Start Passage

With Halloween around the corner, it is important to think about how we can keep our Dog happy and safe with all the unusual activities at Halloween. Here are some things to consider as we get closer to that spooky night.
Not every dog tolerates wearing a costume. Ensure your pet is comfortable by trying on the costume before their big night. If you notice your dog is showing signs of stress (stiff body, lowered head, pinned ears, lip licking, whale-eye, etc.), please remove the costume. Don’t force your dog into anything they are uncomfortable with. If wearing a costume is an absolute must for you and your dog, speak with your trainer about desensitization and counterconditioning. Please note these techniques take time, so they may not be able to wear anything this year, but perhaps, over time, your dog will learn that costumes are not so bad.
If your pet enjoys putting on their costume, remember to supervise them while they wear it. If you may need to leave or cannot be attentive, remove your pet’s costume to ensure they don’t get hurt or ingest any smaller parts of the costume.
Candy is in abundance during the Halloween season. Make sure you keep your candy bowls high and out of your pet’s reach to avoid emergency trips to the vet. Practice that handy “leave it” cue as we get closer to the holiday season. It can be a literal lifesaver when it comes to pieces of candy or other food accidentally dropped around your pet. If you are having trouble with the “leave it” cue, use management to avoid your dog being in areas where food might be dropped. Have a puppy room for the night where your dog can stay comfortably, and prepare a fun toy that can keep them busy while guests finish eating their candy or meals.

End Passage
Start Dataset content

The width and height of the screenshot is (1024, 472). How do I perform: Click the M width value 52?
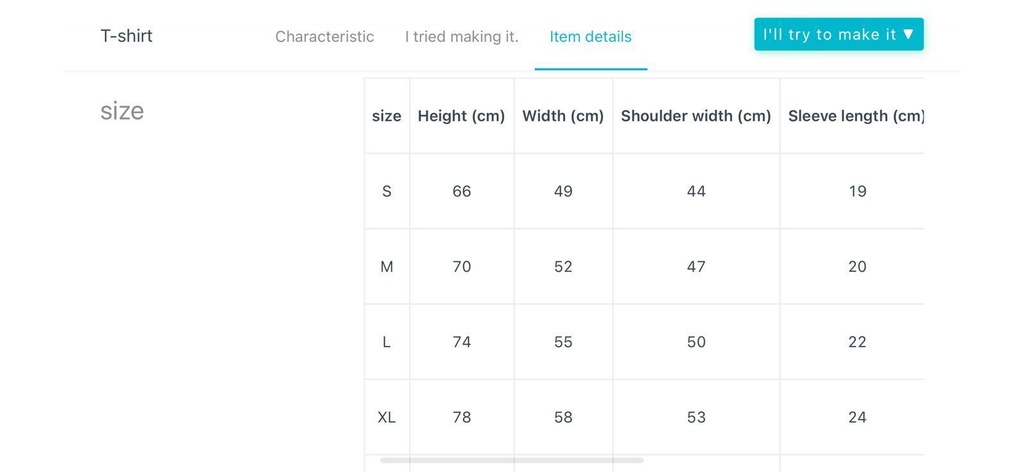(563, 267)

End Dataset content

Work instructions - Reproduce the Halloween dog-safety text word for word, starting at "If your pet" and ending at "of the costume.".

Correct result -
If your pet enjoys putting on their costume, remember to supervise them while they wear it. If you may need to leave or cannot be attentive, remove your pet’s costume to ensure they don’t get hurt or ingest any smaller parts of the costume.